Il a fallu les persuader e son sérieux. « Ça me tient à coeur le Bac+5, au moins pour la famille. » Mais aussi de son envie de continuer à se balader dans le milieu rap. « Ma mère a les numéros d’Hamad et de Fif enregistrés dans son portable ! Ça la rassure. » C’est le prix qu’elle a reçu en 2018, qui finit par les convaincre. Les internautes l’ont placé dans les trois lauréates du palmarès de la femme influente, organisé par le site de rencontre Adopte un mec. Devant Brigitte Macron ou Christine Lagarde, se souvient-elle :
« Je ne comprends toujours pas. Si les gens qui ont voté pour moi me voyaient le week-end, dans le canapé, regarder Naruto… »
Un verre de thé ?
« Elle a énormément de charisme et ça inspire les gens, je pense. Pour être cynique, c’est aussi une femme, maghrébine, et on a besoin de ça en ce moment. Elle incarne ça aussi », observe Mehdi Maïzi. Une facette de sa personnalité qu’elle exploite également. Il y a un an, elle a lancé l’Atay – le thé en arabe. Un podcast où Lyna et ses amis explorent les problématiques de la communauté maghrébine : « Le bled, la langue, la famille, l’identité, la culture… On discute avec légèreté, humour, comme un groupe d’amis discuterait dans un grec », expliquent-ils sur Spotify. « Ça a été une libération, on s’est raconté des choses qu’on n’avait jamais dites. » Encore un espace safe qu’elle aurait voulu trouver.

**Ensemble de lignes**
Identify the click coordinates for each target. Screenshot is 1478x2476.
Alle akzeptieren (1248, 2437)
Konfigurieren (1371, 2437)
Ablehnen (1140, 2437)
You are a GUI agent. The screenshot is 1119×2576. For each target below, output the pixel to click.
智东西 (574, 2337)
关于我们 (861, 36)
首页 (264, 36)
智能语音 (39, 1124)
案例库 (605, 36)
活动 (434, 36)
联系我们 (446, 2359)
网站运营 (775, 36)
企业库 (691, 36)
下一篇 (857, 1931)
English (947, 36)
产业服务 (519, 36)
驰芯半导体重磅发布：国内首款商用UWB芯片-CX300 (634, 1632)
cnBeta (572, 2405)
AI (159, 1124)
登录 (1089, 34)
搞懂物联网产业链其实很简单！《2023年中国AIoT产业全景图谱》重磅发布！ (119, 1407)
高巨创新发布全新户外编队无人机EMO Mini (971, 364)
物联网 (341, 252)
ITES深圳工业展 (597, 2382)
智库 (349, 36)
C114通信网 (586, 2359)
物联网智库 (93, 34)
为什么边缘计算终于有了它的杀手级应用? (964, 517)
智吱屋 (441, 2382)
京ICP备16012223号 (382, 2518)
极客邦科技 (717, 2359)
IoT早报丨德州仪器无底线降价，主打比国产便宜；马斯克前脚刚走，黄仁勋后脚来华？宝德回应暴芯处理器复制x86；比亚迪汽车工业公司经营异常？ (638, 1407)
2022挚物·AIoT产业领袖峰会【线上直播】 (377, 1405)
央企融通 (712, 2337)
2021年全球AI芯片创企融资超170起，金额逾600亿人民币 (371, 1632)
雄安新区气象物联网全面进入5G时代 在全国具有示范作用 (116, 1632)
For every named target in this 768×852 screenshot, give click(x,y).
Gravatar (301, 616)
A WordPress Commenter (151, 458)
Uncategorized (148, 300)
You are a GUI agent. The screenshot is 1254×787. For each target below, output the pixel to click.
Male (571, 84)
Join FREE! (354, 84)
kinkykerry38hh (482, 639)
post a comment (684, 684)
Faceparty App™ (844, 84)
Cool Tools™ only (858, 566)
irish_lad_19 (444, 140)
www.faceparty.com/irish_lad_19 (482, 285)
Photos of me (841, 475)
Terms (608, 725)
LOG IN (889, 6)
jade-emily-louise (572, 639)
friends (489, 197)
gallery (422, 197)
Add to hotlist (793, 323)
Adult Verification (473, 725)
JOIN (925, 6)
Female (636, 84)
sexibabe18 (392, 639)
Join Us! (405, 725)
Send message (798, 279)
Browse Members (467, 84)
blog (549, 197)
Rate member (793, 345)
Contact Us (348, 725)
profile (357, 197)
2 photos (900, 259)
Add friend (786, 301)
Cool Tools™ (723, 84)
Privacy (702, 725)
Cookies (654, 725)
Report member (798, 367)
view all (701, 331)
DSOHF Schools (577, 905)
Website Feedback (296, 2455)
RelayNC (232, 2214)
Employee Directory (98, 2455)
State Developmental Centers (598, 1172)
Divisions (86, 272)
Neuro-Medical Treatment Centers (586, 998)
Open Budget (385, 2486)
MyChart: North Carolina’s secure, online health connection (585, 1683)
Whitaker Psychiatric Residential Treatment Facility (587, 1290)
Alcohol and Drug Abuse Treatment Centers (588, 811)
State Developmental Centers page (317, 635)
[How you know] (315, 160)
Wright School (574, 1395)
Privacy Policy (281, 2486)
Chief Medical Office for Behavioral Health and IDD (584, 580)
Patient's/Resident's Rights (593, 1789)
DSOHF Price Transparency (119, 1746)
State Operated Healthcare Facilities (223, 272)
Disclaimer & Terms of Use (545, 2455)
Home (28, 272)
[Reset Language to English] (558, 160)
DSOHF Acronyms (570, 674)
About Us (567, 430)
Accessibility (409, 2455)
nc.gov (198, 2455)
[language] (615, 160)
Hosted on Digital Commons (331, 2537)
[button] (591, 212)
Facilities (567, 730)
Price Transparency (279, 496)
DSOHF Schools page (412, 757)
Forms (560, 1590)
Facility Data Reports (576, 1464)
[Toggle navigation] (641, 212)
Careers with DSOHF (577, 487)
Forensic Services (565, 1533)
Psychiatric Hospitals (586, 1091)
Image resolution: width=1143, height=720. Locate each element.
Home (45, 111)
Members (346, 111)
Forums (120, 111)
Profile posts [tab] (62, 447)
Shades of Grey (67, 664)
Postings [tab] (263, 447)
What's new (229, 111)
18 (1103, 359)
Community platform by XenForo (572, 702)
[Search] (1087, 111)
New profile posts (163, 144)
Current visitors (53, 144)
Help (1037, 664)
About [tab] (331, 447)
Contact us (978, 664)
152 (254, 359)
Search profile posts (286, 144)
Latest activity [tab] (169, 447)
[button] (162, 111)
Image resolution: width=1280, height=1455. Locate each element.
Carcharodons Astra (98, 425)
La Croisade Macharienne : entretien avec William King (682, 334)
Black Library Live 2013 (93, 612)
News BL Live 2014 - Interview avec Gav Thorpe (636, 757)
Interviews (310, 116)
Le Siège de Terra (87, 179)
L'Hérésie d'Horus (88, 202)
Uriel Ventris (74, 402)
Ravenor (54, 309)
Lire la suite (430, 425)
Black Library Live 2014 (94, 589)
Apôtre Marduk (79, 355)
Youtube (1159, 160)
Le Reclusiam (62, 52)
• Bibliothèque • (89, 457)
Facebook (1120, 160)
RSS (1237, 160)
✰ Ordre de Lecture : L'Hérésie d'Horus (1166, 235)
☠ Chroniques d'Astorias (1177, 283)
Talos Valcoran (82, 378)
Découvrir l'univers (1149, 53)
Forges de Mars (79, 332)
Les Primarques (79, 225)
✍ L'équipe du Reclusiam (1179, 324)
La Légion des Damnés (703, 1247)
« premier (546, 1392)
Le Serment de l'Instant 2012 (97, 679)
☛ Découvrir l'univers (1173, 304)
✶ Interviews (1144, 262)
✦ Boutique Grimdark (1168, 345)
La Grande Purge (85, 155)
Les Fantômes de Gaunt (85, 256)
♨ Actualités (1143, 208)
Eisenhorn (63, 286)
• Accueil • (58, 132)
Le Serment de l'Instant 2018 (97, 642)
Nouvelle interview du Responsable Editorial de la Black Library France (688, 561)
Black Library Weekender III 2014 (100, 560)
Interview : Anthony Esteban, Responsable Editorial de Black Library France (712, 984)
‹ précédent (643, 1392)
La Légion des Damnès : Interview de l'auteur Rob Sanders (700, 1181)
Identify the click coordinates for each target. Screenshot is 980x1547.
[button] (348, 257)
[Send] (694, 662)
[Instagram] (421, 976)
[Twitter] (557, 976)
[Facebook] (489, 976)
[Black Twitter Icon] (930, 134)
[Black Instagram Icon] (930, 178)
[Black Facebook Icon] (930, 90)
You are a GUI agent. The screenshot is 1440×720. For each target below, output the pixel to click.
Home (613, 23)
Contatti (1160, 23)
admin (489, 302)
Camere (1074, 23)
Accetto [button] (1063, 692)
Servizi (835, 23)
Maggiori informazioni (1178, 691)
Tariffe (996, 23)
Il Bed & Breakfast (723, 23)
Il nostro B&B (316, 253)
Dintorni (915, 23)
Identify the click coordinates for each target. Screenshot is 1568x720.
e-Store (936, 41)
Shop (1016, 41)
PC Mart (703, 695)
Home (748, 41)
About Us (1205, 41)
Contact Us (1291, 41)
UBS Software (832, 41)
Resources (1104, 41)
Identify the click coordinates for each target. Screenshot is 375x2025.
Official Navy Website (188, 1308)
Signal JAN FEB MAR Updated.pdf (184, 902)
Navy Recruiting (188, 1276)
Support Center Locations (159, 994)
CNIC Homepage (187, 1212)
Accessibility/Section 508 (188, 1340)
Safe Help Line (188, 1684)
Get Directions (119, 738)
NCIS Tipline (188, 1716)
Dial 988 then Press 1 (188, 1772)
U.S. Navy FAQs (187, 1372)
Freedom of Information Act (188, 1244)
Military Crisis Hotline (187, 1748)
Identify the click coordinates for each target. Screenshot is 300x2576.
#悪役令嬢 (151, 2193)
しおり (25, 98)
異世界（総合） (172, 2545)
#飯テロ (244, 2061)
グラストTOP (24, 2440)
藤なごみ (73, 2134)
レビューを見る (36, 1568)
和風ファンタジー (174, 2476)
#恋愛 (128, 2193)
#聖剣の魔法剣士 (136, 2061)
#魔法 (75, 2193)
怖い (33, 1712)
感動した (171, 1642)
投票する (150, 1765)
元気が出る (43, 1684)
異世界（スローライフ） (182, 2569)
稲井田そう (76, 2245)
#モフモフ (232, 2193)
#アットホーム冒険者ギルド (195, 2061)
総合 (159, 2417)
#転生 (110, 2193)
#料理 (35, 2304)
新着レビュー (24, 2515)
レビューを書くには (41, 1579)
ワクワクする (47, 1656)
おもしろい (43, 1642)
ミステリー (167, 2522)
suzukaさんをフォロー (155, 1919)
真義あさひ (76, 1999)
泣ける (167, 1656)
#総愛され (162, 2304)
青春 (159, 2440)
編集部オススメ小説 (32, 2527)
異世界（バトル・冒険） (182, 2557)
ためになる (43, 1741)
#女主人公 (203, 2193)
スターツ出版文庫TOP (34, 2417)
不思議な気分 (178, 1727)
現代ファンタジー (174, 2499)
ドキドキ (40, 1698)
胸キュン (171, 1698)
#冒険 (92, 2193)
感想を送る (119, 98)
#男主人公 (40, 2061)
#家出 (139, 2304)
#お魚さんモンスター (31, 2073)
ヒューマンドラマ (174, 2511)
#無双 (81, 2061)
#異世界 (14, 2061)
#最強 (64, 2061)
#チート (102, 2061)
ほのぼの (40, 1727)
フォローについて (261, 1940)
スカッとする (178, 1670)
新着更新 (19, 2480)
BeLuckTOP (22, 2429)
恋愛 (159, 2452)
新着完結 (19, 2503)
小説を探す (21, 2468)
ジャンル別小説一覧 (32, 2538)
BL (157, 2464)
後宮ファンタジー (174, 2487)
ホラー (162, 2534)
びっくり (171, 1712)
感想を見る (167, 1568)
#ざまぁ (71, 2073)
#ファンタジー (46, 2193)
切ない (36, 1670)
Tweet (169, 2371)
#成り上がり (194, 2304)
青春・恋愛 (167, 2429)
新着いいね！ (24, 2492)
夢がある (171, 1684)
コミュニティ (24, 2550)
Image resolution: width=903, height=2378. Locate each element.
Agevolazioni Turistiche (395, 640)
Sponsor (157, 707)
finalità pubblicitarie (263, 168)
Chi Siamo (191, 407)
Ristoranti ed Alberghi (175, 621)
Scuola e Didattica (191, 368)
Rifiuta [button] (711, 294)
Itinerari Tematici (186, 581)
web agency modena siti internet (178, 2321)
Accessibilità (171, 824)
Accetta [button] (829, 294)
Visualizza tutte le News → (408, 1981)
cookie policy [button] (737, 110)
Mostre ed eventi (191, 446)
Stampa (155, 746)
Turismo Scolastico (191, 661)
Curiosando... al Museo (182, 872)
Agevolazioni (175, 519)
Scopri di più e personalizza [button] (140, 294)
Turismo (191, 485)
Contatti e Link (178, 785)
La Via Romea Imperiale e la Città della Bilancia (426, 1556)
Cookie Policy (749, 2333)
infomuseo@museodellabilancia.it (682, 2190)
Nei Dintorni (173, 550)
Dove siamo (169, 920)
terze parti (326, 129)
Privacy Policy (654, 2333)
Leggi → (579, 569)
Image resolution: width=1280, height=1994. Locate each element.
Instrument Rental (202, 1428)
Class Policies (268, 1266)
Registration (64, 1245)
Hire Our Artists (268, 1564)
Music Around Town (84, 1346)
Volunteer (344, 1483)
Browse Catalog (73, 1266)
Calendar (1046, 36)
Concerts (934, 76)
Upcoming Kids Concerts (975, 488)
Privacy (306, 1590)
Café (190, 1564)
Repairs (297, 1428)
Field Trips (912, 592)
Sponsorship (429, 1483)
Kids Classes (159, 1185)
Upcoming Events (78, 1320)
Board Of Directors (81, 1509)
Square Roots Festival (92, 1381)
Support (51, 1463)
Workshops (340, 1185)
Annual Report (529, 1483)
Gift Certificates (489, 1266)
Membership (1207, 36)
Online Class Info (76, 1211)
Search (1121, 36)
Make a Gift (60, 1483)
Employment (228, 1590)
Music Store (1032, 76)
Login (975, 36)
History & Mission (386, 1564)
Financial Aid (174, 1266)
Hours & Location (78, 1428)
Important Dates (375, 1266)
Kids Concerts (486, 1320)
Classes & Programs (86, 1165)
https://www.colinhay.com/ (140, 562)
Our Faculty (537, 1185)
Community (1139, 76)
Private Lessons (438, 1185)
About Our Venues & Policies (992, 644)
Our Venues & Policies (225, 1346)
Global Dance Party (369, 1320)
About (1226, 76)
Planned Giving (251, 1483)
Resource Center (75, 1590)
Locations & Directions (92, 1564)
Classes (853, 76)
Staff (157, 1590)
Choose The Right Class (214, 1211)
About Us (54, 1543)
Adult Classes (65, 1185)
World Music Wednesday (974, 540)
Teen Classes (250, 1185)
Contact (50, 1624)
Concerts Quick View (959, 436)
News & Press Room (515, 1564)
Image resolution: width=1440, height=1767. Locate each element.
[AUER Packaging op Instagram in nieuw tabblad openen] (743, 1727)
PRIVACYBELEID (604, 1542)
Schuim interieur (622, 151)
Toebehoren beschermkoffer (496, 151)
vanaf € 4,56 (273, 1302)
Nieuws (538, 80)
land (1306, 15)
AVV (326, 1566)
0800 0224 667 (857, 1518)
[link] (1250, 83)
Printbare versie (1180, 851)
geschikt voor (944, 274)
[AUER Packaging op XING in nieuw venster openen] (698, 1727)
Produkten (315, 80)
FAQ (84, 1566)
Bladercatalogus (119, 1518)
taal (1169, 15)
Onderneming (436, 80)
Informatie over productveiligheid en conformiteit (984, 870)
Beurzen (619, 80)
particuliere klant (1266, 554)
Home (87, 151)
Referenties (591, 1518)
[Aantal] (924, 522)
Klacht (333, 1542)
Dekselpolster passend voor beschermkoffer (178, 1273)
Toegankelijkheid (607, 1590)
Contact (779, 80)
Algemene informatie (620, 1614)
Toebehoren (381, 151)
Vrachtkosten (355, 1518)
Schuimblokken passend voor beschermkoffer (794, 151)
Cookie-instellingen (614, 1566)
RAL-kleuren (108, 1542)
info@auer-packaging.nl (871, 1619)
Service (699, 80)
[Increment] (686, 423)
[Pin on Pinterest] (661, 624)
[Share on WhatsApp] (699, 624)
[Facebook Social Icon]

**Objectifs**
[a] D'après le portrait de Lyna, quel nom porte le podcast qu'elle a lancé il y a un an ?
[b] Reprenez le portrait de Lyna juste après sa dernière phrase et poursuivez-le.
Les lignes n'ont aucun lien avec le portrait de Lyna.

**Résultats**
[a] L'Atay.

[b]
« Si je fais tout ça, c’est pour que les meufs comme moi se disent : “Elle est musulmane, elle a mon âge et elle arrive à faire ça ! Moi aussi je peux le faire”. » Elle voudrait participer à sortir l’Islam des clichés. Comme quand elle défile pour la marque de luxe Koché à la Fashion Week 2019. « J’avais rencontré la créatrice pendant un événement Nike. » Ou bien quand elle organise des activités 100% féminines avec une des plus grandes marques du monde. « Nike m’a contacté. Ça s’est fait via un ami », explique-t-elle simplement. Autant d’événements hors normes, pour une étudiante de 20 ans. « Elle ne fera pas de l’informatique, ça c’est certain ! Elle ira loin, on va entendre parler d’elle », promet Hamad. « Elle a mis de la valeur sur son nom. Et si tu la mets elle – jeune, féministe et maghrébine – à la tête d’une émission de rap, ça changerait tout. Ça apporterait quelque chose de nouveau », complète Mehdi Maïzi. Rien pour faire peur à Lyna, qui ne s’est pas forcément décidée sur ses choix professionnels d’avenir :
« Je stresse plus pour un contrôle de maths que pour tout ça. Parce que mes parents peuvent me défoncer. »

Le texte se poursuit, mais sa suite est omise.